病気の説明の項でも述べましたが、粘膜表層でおこったアレルギー反応は知覚神経を介して下甲介から中枢(脳)へと伝えられてくしゃみ発作を引き起こすとともに、中枢から下甲介へ分布する分泌神経を介して鼻水の分泌を引き起こします。アレルギー性鼻炎 ではこの神経反応が過敏になっているために弱い刺激に対しても過剰なくしゃみ、鼻水が起こることが知られています。また、アレルギーはなくても冷たい空気などの刺激でくしゃみ、鼻水が起こる方もいます。このことから、数十年前には鼻水を分泌する神経を切断して鼻水を止める試みがしばしば行われていました(ヴィディアン神経切断術: 図のA)。しかし、当時の手術は内視鏡が無く、歯ぐきを切り顔の骨の一部を削って行われていたために体に対するダメージが大きく、涙を分泌する神経も同時に切断する結果、眼が乾くといった合併症が問題となっていました。これらの問題を解決する方法として考え出されたのが後鼻神経切断術です(図のB)。この方法は内視鏡を用いて鼻の中で行い、涙を出す神経は切らずに、鼻水を出す神経とくしゃみを起こす神経を切断することにより、鼻水、くしゃみに対する抑制効果が高く、体へのダメージが軽い、涙液分泌は保たれるといった特徴があります。我々は更に粘膜下下鼻甲介骨切除術を同時に行い、後鼻神経を超音波凝固装置を用いて確実に切断する方法を考案、施行してきました。
  この手術方法を図で示します。
まず、下甲介という棚状の突起の先端に切開を加えます。
下甲介の粘膜と骨を剥離します。
下甲介の骨を除去します。
後鼻神経と蝶口蓋動脈を超音波凝固装置を用いて一塊として切断します。
この方法は、下甲介の骨を除去することで鼻づまりに対する効果も高く、下甲介の粘膜下で瘢痕が形成されるためにアレルギー反応の抑制も強く、粘膜表面にほとんど傷を付けないために傷の治りが早いといった長所があります。

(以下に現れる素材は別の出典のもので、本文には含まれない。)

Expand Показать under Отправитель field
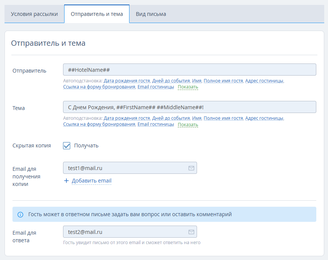Viewport: 328px width, 260px height. (x=188, y=87)
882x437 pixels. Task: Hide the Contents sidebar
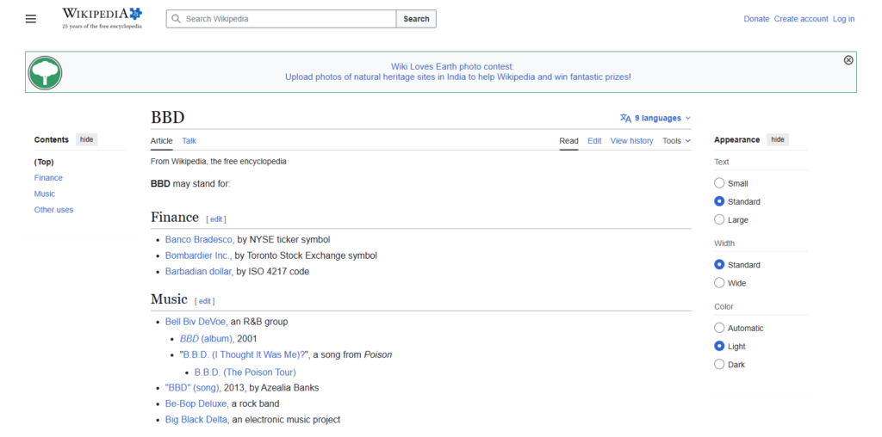click(87, 140)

手術の適応はレーザー手術やアルゴンガス凝固術などでは効果が不十分と予想される重症のアレルギーや下甲介肥大などの構造上の問題がある方です。手術は全身麻酔で行い、入院は2泊3日です。
手術によって鼻の機能や外観などが損なわれることはありませんが、まれに(約3%)手術中や手術後に処置が必要な出血を認める場合があります。
下甲介骨・後鼻神経合併切除術の効果
平成12年に論文でも報告した手術成績を示します。
この手術の効果は「症状がなくなった」方と「すごく良くなった」方を合わせるとくしゃみで90%、鼻水で75%、鼻づまりで100%でした。手術対象とした方の多くはレーザー手術などが無効であった重症の方ですので手術効果としては十分に高いものだと考えられます。
また、効果の持続性に関しても、3年経過した方の88%が「現在も効果が持続している」と答えられています。